Yesterday the Ministry of Health and Long Term Care announced Ontario’s approval of the drug, Lucentis, under OHIP - but only for cases of the disease diagnosed with the past three months.
“This decision is extremely disappointing news for people who’ve suffered this debilitating disease for more than three months,” Horwath said. “It’s really quite disgusting that the McGuinty government is condoning a two-tier approach to the treatment of a disease that can cause blindness.”
In Hamilton, hundreds of seniors who have suffered the disease will not have access to the newly approved treatment, which retards vision loss in 90 per cent of all cases. Horwath noted that treatment enables people with AMD, most of them seniors, to keep their independence, mobility and dignity.
Horwath noted that Quebec, which approved Lucentis treatments for coverage in 2007, covers all cases of the disease.
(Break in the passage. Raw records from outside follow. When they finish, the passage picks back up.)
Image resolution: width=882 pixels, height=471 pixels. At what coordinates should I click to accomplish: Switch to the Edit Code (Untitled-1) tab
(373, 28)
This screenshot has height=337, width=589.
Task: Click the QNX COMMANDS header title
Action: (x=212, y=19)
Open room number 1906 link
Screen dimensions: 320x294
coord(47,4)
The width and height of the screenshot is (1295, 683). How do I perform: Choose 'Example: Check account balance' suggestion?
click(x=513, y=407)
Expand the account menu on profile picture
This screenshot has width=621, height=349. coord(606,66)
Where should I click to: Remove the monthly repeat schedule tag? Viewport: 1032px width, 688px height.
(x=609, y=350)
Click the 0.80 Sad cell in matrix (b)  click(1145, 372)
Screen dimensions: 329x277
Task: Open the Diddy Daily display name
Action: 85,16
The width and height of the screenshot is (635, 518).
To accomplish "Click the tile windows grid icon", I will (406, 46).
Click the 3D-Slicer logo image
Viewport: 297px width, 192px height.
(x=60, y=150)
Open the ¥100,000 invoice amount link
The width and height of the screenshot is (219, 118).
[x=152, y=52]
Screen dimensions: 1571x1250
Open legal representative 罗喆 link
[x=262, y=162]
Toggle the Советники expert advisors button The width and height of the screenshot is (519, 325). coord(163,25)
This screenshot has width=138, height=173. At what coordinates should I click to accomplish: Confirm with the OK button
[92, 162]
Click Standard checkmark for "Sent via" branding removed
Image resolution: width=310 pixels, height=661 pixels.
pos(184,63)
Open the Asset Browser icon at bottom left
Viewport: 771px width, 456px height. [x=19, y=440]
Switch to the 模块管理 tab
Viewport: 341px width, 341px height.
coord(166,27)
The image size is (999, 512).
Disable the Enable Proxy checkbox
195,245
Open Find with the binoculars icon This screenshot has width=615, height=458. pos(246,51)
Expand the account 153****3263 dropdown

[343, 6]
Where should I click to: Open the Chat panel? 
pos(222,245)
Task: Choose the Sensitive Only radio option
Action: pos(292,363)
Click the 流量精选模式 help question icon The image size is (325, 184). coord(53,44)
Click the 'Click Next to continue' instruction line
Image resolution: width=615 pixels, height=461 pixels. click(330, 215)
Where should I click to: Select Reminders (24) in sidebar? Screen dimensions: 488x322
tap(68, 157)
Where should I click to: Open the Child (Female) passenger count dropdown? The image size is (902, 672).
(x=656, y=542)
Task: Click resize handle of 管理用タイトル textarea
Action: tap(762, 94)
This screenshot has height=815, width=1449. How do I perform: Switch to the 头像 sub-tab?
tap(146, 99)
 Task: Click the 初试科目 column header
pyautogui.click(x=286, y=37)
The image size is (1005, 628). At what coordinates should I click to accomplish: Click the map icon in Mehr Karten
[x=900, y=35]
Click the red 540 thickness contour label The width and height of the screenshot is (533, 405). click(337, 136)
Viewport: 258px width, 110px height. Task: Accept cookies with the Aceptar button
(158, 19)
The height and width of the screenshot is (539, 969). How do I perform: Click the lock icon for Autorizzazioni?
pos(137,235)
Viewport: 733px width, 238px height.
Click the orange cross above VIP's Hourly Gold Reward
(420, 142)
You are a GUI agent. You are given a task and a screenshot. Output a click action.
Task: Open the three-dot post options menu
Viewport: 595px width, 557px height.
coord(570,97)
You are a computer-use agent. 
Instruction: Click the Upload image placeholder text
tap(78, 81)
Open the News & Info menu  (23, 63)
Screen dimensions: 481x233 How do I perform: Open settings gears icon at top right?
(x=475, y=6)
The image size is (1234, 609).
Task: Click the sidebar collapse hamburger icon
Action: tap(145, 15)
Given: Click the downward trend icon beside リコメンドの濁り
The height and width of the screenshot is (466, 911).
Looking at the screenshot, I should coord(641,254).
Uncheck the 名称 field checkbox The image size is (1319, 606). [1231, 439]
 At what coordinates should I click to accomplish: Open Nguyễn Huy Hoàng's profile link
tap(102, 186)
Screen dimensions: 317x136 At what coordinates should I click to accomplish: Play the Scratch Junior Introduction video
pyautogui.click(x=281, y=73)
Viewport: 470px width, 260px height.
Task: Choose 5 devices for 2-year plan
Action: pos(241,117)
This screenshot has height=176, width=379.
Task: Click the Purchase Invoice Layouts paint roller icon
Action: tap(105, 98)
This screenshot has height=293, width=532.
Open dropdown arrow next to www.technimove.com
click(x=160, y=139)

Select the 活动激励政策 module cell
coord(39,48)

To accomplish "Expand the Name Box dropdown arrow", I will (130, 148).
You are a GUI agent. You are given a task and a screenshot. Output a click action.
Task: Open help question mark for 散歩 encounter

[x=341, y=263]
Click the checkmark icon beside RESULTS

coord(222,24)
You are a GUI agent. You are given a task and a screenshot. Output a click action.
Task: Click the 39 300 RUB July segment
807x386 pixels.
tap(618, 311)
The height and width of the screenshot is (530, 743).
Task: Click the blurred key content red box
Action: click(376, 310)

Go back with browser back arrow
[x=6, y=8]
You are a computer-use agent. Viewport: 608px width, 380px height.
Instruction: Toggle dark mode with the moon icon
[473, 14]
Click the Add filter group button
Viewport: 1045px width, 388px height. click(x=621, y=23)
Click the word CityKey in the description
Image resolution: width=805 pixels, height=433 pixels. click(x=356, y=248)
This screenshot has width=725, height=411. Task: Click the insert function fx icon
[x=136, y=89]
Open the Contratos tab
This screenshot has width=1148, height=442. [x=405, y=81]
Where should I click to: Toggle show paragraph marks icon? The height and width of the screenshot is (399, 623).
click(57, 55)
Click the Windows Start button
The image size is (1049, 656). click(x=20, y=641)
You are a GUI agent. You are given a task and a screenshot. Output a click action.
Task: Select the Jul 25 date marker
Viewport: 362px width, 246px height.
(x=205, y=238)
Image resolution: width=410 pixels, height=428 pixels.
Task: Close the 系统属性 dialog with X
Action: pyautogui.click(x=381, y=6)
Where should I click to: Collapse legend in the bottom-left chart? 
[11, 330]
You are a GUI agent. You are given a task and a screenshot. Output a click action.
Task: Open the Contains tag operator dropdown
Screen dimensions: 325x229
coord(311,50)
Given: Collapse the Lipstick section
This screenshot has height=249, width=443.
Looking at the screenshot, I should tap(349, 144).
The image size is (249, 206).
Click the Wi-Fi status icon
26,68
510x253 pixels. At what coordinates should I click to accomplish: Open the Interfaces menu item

“Ontario’s program should mirror Quebec’s,” said Horwath, who has been trying to help Hamilton seniors gain access to the treatment. “Everyone who needs Lucentis should be covered. It’s the right thing to do.”
“It is just plain cruel to deny people the opportunity to save their eyesight and to abandon those who are suffering. The McGuinty government must immediately announce an end to the discrimination that is inherent in their plan to fund treatment for some and not others.”